### Exercise
Print every record exactly as it appears. Leave the pictures out.
----- Provided records -----
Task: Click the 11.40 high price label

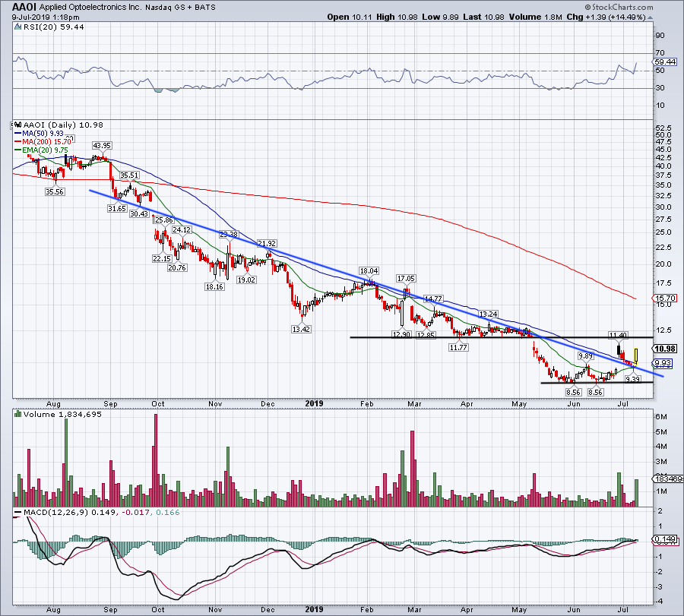Action: 617,335
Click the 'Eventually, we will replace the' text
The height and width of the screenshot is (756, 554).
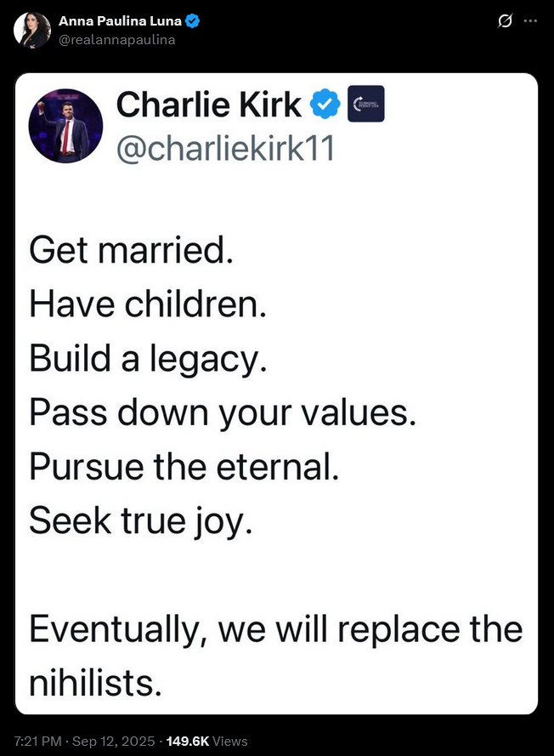click(x=276, y=629)
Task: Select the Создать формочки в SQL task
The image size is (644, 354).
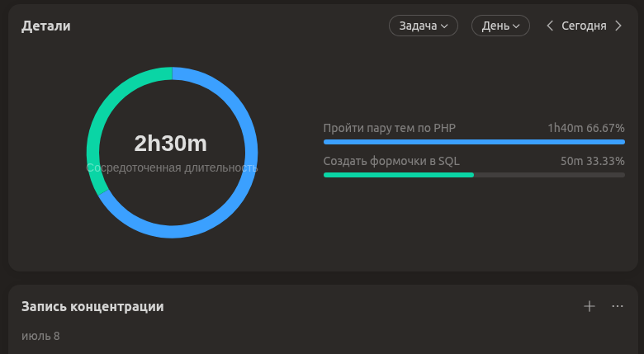Action: [391, 161]
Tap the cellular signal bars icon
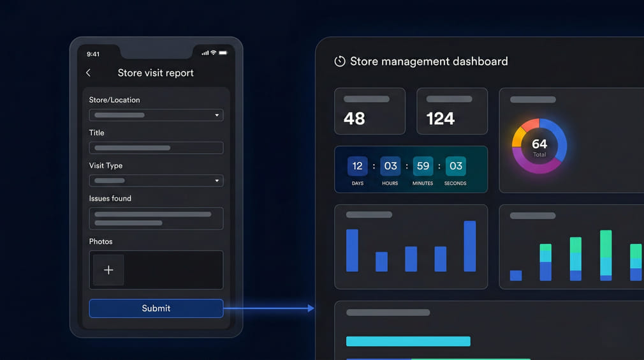 (205, 52)
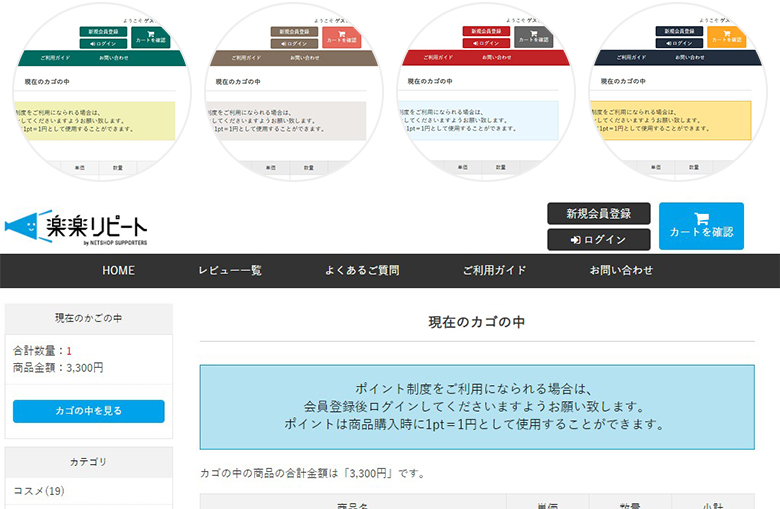780x509 pixels.
Task: Select the navy and orange theme preview
Action: (x=678, y=92)
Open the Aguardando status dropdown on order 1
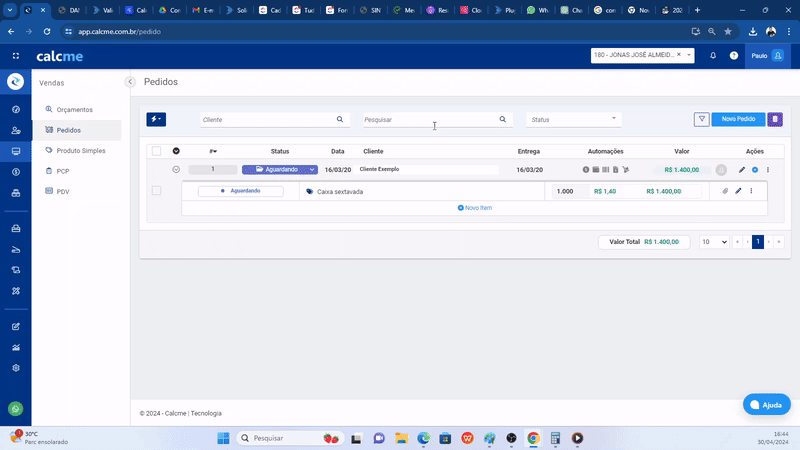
-----
### Output of the exercise
Task: Click the 11.40 high price label

Action: 617,335
Click the 'Eventually, we will replace the' text
The height and width of the screenshot is (756, 554).
click(x=276, y=629)
Task: Select the Создать формочки в SQL task
The image size is (644, 354).
Action: [391, 161]
Tap the cellular signal bars icon
 (205, 52)
780x509 pixels.
Task: Select the navy and orange theme preview
Action: (x=678, y=92)
Open the Aguardando status dropdown on order 1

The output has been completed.